Trigémeos idênticos são uma raridade; bebés roubados são uma excepção; trigémeos idênticos em que um deles é roubado é uma tragédia cósmica altamente improvável - e quase de certeza que já aconteceu algo assim, visto o mundo ser propício a acontecimentos insólitos. Hugo está consciente de estar do lado errado da ponderação estatística: sabe que a hipótese de Stockman ser seu gémeo é remota e que mencioná-la a quem quer que seja é qualificar-se automaticamente como louco aos olhos dos outros. Não encontrando outra explicação para a dupla melodia, e após confrontar Stockman com o seu roubo (e cometer mais um par de disparates), não lhe resta se não cindir-se entre a hipótese de ter sido vítima de um acaso cósmico (ver-se privado a vida inteira de um irmão gémeo) ou de ter sido vítima de um acaso cósmico (ver-se privado de uma melodia que havia mantido em segredo). Na dúvida, decide matar Stockman.

Agora: como falar da segunda parte sem cometer o pecado do spoiler? A partir daqui, estão por vossa conta e risco. SPOILER: o protagonista da segunda parte é Stockman. Essa segunda parte é - SPOILER - narrada pelo melhor amigo do pianista, que nos relata - SPOILER - o que sucedeu ao amigo após este ter tomado conhecimento do destino do contrabaixista. A fim de não estragarmos por completo as reviengas finais do romance, digamos que - SPOILER - Stockman tenta seguir os passos daquele seu duplo, deslocando-se mesmo ao Canadá, onde descobre afinidades com o homem que o perseguira.

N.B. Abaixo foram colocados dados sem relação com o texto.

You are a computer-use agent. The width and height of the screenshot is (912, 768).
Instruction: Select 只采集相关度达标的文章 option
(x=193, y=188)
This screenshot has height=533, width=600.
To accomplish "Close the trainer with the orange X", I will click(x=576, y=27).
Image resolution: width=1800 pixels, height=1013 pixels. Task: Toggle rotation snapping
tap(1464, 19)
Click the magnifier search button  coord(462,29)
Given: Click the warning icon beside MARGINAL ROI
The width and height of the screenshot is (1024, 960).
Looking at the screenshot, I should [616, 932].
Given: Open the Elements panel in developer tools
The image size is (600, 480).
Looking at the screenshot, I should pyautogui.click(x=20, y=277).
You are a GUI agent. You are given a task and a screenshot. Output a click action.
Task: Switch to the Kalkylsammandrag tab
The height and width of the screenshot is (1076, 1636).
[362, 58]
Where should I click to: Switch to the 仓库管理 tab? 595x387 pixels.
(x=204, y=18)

Tordo carrega com escassa subtileza neste jogo de duplos, mas em literatura há que aceitar páginas menores em função de um resultado maior, no caso a hipótese de dois seres com a mesma carga genética terem alcançado resultados diferentes mesmo seguindo interesses comuns: um é um alcoólatra preguiçoso que nunca gravou o seu tema de eleição; o outro é um trabalhador incansável que alcança o sucesso após uma obsessiva demanda. Já agora: Hugo vai parar ao contrabaixo por mero acaso e já depois dos 30, após ver Charlie Haden em concerto; Luís Stockman é introduzido à música cedo. Hugo é possuído pela sua insegurança; Luís cedo cedeu à sua necessidade de ser resoluto.

Duas ideias dominam O Ano Sabático: uma é a de que estamos sempre incompletos; não se trata de todos termos um gémeo que anda por aí sem o sabermos a pensar o mesmo que nós e a ser brilhante e bem sucedido, antes de nada - nem a arte - nos poder completar. A segunda ideia é a de que estamos imersos no caos: o que parece louco é apenas altamente improvável; a loucura é a crença numa improbabilidade que não se pode provar. Ainda assim, e por definição, o improvável é possível.

SPOILER: o que Tordo nos diz é que isto de estar vivo e ter o que comer é uma questão de sorte. Racionalmente, a cada passo que damos devíamos admitir que o resultado desse passo não tem obrigatoriamente de ser o mais provável, pode muito bem ser o mais improvável. Por outro lado, e olhando ao destino destes dois homens marcados por uma imensa necessidade de ir ao fundo das questões, a moral que se retira de O Ano Sabático é que mais vale atravessar a vida sem ceder demasiado espaço à lógica e à racionalidade que legitimam o improvável; mais vale fechar os olhos e ter fé no provável, no normal, na média dos acontecimentos. A crença na média torna-nos medianos, expõe-nos a acontecimentos médios. Não parece, mas O Ano Sabático acaba por ser um elogio enviesado da normalidade.